Copy the data below verbatim, from the line with "You are a GUI" up to and including the line with "coordinates (203, 767).".

+++

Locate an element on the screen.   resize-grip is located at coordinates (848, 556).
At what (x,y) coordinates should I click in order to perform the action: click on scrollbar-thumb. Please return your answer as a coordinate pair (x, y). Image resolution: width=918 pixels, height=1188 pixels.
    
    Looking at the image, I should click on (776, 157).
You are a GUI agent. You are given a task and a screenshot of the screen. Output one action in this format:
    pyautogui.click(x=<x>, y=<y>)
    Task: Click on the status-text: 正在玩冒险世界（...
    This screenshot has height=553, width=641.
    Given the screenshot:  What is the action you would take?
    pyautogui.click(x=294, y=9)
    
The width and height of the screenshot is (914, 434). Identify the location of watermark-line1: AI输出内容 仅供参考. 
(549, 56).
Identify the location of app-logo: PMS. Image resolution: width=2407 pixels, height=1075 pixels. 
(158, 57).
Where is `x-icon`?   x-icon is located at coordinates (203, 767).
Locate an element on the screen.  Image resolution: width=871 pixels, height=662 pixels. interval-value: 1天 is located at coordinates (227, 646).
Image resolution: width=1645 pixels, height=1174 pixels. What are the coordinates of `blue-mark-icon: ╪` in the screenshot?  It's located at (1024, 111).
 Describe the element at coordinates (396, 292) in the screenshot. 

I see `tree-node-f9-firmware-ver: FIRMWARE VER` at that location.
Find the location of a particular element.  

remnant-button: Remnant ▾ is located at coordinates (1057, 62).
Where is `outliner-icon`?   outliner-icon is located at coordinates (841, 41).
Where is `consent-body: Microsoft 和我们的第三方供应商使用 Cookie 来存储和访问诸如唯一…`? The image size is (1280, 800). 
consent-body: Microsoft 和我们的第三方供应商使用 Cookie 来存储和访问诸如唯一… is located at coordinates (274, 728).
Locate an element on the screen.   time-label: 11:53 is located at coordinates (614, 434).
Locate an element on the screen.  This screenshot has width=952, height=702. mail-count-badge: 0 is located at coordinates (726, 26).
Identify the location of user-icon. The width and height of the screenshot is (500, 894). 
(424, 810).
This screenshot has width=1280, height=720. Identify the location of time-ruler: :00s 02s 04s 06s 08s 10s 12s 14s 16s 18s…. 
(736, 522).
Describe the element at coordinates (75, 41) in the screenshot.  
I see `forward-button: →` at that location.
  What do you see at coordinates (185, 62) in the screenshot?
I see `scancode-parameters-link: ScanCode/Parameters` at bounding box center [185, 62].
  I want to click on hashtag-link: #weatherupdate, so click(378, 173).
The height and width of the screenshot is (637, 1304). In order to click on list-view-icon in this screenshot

+++

*WRITTEN ANSWER*:
You are a GUI agent. You are given a task and a screenshot of the screen. Output one action in this format:
    pyautogui.click(x=<x>, y=<y>)
    Task: Click on the status-text: 正在玩冒险世界（...
    This screenshot has height=553, width=641.
    Given the screenshot:  What is the action you would take?
    pyautogui.click(x=294, y=9)
    
The width and height of the screenshot is (914, 434). Identify the location of watermark-line1: AI输出内容 仅供参考. 
(549, 56).
Identify the location of app-logo: PMS. Image resolution: width=2407 pixels, height=1075 pixels. 
(158, 57).
Where is `x-icon`?   x-icon is located at coordinates (203, 767).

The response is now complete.